There was nothing tender about her inquisition, but it was not prolonged. Who? I told her. Was I leaving? It was over, I said. It was short, I said, it barely happened.
Oh, I was heroic. I sat there at my own dining-room table with both arms over my face, crying, almost howling, into my shirtsleeves. I heard the dishes clank as Barbara stood and began clearing her place. "At least I don't have to ask," she said, "who dropped who."

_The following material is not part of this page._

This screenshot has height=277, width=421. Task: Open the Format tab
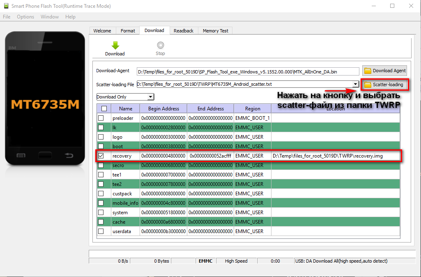point(128,31)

Later, after I got Nat into bed, I wandered up, shipwrecked and still pathetic, to see her in the bedroom, where she had taken refuge. Barbara was exercising again, with the insipid music on the tape thumping loudly. I watched her bend, do her double-jointed extensions, while I was still in deep disorder, so ravaged, beaten, that my skin seemed the only thing holding me together, a tender husk. I had come in to say something prosaic, that I wanted to go on. But that never emerged. The unhindered anger with which she slammed her own body about made it obvious to me, even in my undefended state, that the effort would be wasted. I just watched, perhaps as long as five minutes. Barbara never glanced at me, but finally in the midst of some contortion she uttered an opinion. 'You could have done better.' There was a little more which I did not hear. The final word was 'Bimbo.'
We have gone on from there. In a way my affair with Carolyn has provided an odd kind of relief. There is a cause now for the effect, an occasion for Barbara's black anger, a reason we do not get along. There is now something to get over and, as a result, a shadowy hope that things may improve. Nat is, I realize, the issue now: whether we will give up whatever progress has been made. For months Carolyn has been a demon, a spirit slowly being exorcised from this home. And death has brought her back to life. I understand Barbara's complaint. But I cannot-cannot-give up what she wants me to; and my reasons are sufficiently personal as to lie within the realm of the unspoken, even the unspeakable.